Hay temas que parece como que no hubiera forma de tratarlos sin quedar mal. Vean, si no, la que se ha liado por las declaraciones de ese juez de familia que ha dicho que ve injusta la ley contra la Violencia de Género. De inmediato, como impulsadas por un resorte, han respondido varias asociaciones acusándolo de prevaricador y machista sin que se tomaran la molestia de seguir leyendo y advertir que el juez también dijo que la ley ha traído cosas tan positivas como que la sociedad ya no tolera la violencia de género, pero que la situación que está generando no obedece a la realidad de lo que tenemos que combatir.

Yo también pienso así. Y no lo digo por provocar. Lo digo porque estoy convencido de que es verdad. A los hombres, con carácter general, nos prescriben roles y actitudes que dejan mucho que desear y están haciendo que nuestra consideración social sea poco menos que la de una calamidad.

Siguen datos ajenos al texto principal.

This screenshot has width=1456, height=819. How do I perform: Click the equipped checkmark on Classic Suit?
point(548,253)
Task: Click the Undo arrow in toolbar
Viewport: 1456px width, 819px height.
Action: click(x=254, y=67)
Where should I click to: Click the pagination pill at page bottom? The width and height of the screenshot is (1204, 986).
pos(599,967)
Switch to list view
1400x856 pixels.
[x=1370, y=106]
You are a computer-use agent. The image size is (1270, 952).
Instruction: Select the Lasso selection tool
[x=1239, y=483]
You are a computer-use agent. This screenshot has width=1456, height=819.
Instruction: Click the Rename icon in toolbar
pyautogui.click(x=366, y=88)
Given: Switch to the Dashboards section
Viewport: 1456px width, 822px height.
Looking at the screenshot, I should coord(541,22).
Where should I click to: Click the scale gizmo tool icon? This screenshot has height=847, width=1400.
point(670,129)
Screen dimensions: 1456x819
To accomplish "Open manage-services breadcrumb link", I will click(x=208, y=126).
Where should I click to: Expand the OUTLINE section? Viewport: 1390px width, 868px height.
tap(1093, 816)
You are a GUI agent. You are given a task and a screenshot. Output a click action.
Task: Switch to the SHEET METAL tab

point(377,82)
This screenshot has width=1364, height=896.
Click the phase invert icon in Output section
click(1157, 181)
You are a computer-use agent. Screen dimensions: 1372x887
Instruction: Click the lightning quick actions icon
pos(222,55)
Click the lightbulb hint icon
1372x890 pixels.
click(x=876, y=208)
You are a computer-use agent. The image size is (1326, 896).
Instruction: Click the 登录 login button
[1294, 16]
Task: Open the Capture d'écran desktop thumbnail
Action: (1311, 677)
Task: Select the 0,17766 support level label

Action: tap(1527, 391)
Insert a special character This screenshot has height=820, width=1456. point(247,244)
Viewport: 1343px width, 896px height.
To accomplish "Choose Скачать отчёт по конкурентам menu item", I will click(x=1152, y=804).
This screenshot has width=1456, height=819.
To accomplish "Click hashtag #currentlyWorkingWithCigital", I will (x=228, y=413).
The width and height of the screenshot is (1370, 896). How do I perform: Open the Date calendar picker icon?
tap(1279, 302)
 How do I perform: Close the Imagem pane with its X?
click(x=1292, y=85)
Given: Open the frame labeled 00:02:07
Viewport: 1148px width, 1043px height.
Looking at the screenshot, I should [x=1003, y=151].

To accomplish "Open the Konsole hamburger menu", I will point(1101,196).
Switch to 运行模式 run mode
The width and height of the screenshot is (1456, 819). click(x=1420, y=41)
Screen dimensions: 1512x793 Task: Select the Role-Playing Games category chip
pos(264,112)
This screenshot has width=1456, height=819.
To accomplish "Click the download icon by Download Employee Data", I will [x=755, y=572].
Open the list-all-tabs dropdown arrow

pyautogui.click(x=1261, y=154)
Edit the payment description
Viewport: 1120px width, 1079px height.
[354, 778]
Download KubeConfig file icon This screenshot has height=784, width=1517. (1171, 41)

Nos han convertido en sospechosos por el mero hecho de ser hombres y la situación ha llegado hasta el punto de que ser hombre, hoy, supone una especie de agravante, nadie sabe muy bien por qué.

Los hombres, en ese aspecto, también están siendo discriminados; una discriminación distinta de la que padecen las mujeres, pero eso no significa que no exista y esté basada en las mismas estructuras sexistas. En las mismas, sólo que con una diferencia: parece como que hubiera un empeño por discriminarlos a toda costa, pues la ley no los considera iguales ni tampoco inocentes. En principio considera que son culpables. Así que tienen que empezar por demostrar su inocencia y, por si no fuera bastante, la ley les reserva un trato claramente diferenciado, del que puede servir como ejemplo que se sancione con entre seis meses y un año de cárcel a los hombres que causen a su pareja o ex pareja «algún tipo de menoscabo psíquico», una lesión tan subjetiva y difícil de cuantificar que no está, siquiera, ni tipificada como delito. Pues bien, si es una mujer la que infringe ese mismo daño a un hombre, sólo podrán imponérsele penas de hasta tres meses de cárcel.

Siempre, toda la vida, he pensado que las leyes deberían hacerse para las personas, no para los hombres y para las mujeres. Si una persona, por razón de su sexo, es juzgada de una manera distinta que el resto, parece evidente que se está vulnerando el principio de igualdad.

Para justificar este disparate, este trato desigual que fue avalado, en su día, por el Constitucional, he oído decir, a personas muy relevantes, que lo que se intenta es compensar la desigualdad que existe en la vida real. La burrada, con todos mis respetos, no tiene desperdicio, es como si dijeran que las penas por hurto, para los gitanos, deberían ser más altas que para el resto.

No entiendo cómo es que se insiste en que la fórmula para acabar con la discriminación que padecen las mujeres es aplicar, sobre los hombres, los mismos postulados sexistas que se condenan. No me cabe en la cabeza que quienes se consideran progresistas aplaudan y celebren la peregrina idea de que las mujeres son una clase social. Ese empeño, lejos de contribuir a resolver el problema, está fomentando una visión demonizada del hombre que no ayuda a la igualdad en las relaciones. Pero, claro, decir todo esto, por más que sea una realidad, es lo que dije al principio, es quedar mal.